Task to complete: Restate the records exactly. Include all of them.

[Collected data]
########################################
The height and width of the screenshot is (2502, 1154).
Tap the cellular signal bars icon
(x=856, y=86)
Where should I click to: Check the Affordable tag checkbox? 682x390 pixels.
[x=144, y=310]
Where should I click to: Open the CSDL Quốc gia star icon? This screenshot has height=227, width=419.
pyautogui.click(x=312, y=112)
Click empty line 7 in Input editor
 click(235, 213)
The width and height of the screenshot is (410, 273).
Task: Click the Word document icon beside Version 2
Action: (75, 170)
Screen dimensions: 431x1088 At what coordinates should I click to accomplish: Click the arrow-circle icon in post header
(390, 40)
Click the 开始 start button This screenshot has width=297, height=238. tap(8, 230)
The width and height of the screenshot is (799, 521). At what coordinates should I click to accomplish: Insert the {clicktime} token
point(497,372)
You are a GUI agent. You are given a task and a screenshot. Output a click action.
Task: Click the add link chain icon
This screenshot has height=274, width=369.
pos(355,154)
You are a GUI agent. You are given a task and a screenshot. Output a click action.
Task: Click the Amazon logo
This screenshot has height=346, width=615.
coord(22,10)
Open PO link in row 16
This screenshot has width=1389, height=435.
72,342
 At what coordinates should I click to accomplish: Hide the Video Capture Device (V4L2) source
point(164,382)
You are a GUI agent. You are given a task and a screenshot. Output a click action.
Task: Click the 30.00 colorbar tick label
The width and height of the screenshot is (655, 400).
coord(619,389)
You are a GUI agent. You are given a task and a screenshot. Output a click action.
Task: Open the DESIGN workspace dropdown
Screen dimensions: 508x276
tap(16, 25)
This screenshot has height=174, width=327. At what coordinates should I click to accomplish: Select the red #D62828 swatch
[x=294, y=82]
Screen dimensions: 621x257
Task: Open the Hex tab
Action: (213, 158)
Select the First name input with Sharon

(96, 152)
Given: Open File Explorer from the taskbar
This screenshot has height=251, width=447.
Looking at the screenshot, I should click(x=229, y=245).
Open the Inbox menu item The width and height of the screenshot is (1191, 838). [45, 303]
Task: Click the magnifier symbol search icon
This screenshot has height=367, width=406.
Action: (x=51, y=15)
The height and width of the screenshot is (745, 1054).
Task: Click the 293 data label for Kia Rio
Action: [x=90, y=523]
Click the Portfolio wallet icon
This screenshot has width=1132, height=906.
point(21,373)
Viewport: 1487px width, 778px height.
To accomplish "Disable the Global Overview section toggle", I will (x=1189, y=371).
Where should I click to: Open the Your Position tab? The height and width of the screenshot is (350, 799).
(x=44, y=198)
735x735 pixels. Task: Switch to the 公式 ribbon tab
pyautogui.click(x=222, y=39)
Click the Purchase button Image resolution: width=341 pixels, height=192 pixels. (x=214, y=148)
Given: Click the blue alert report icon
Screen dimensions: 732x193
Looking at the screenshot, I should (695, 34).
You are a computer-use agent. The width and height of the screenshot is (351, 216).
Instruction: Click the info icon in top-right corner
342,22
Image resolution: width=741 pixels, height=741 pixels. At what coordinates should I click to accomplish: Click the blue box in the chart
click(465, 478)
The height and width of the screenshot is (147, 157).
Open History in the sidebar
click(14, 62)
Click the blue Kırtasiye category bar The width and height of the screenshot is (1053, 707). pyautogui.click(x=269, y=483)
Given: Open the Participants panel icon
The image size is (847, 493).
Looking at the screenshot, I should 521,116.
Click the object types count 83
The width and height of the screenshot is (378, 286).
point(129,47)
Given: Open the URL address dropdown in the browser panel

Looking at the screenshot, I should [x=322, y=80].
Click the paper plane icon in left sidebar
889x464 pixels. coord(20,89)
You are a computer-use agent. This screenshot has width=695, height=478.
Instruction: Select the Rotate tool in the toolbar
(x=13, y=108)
########################################
Answer to the exercise:
The height and width of the screenshot is (2502, 1154).
Tap the cellular signal bars icon
(x=856, y=86)
Where should I click to: Check the Affordable tag checkbox? 682x390 pixels.
[x=144, y=310]
Where should I click to: Open the CSDL Quốc gia star icon? This screenshot has height=227, width=419.
pyautogui.click(x=312, y=112)
Click empty line 7 in Input editor
 click(235, 213)
The width and height of the screenshot is (410, 273).
Task: Click the Word document icon beside Version 2
Action: (75, 170)
Screen dimensions: 431x1088 At what coordinates should I click to accomplish: Click the arrow-circle icon in post header
(390, 40)
Click the 开始 start button This screenshot has width=297, height=238. tap(8, 230)
The width and height of the screenshot is (799, 521). At what coordinates should I click to accomplish: Insert the {clicktime} token
point(497,372)
You are a GUI agent. You are given a task and a screenshot. Output a click action.
Task: Click the add link chain icon
This screenshot has height=274, width=369.
pos(355,154)
You are a GUI agent. You are given a task and a screenshot. Output a click action.
Task: Click the Amazon logo
This screenshot has height=346, width=615.
coord(22,10)
Open PO link in row 16
This screenshot has width=1389, height=435.
72,342
 At what coordinates should I click to accomplish: Hide the Video Capture Device (V4L2) source
point(164,382)
You are a GUI agent. You are given a task and a screenshot. Output a click action.
Task: Click the 30.00 colorbar tick label
The width and height of the screenshot is (655, 400).
coord(619,389)
You are a GUI agent. You are given a task and a screenshot. Output a click action.
Task: Open the DESIGN workspace dropdown
Screen dimensions: 508x276
tap(16, 25)
This screenshot has height=174, width=327. At what coordinates should I click to accomplish: Select the red #D62828 swatch
[x=294, y=82]
Screen dimensions: 621x257
Task: Open the Hex tab
Action: (213, 158)
Select the First name input with Sharon

(96, 152)
Given: Open File Explorer from the taskbar
This screenshot has height=251, width=447.
Looking at the screenshot, I should click(x=229, y=245).
Open the Inbox menu item The width and height of the screenshot is (1191, 838). [45, 303]
Task: Click the magnifier symbol search icon
This screenshot has height=367, width=406.
Action: (x=51, y=15)
The height and width of the screenshot is (745, 1054).
Task: Click the 293 data label for Kia Rio
Action: [x=90, y=523]
Click the Portfolio wallet icon
This screenshot has width=1132, height=906.
point(21,373)
Viewport: 1487px width, 778px height.
To accomplish "Disable the Global Overview section toggle", I will (x=1189, y=371).
Where should I click to: Open the Your Position tab? The height and width of the screenshot is (350, 799).
(x=44, y=198)
735x735 pixels. Task: Switch to the 公式 ribbon tab
pyautogui.click(x=222, y=39)
Click the Purchase button Image resolution: width=341 pixels, height=192 pixels. (x=214, y=148)
Given: Click the blue alert report icon
Screen dimensions: 732x193
Looking at the screenshot, I should (695, 34).
You are a computer-use agent. The width and height of the screenshot is (351, 216).
Instruction: Click the info icon in top-right corner
342,22
Image resolution: width=741 pixels, height=741 pixels. At what coordinates should I click to accomplish: Click the blue box in the chart
click(465, 478)
The height and width of the screenshot is (147, 157).
Open History in the sidebar
click(14, 62)
Click the blue Kırtasiye category bar The width and height of the screenshot is (1053, 707). pyautogui.click(x=269, y=483)
Given: Open the Participants panel icon
The image size is (847, 493).
Looking at the screenshot, I should 521,116.
Click the object types count 83
The width and height of the screenshot is (378, 286).
point(129,47)
Given: Open the URL address dropdown in the browser panel

Looking at the screenshot, I should [x=322, y=80].
Click the paper plane icon in left sidebar
889x464 pixels. coord(20,89)
You are a computer-use agent. This screenshot has width=695, height=478.
Instruction: Select the Rotate tool in the toolbar
(x=13, y=108)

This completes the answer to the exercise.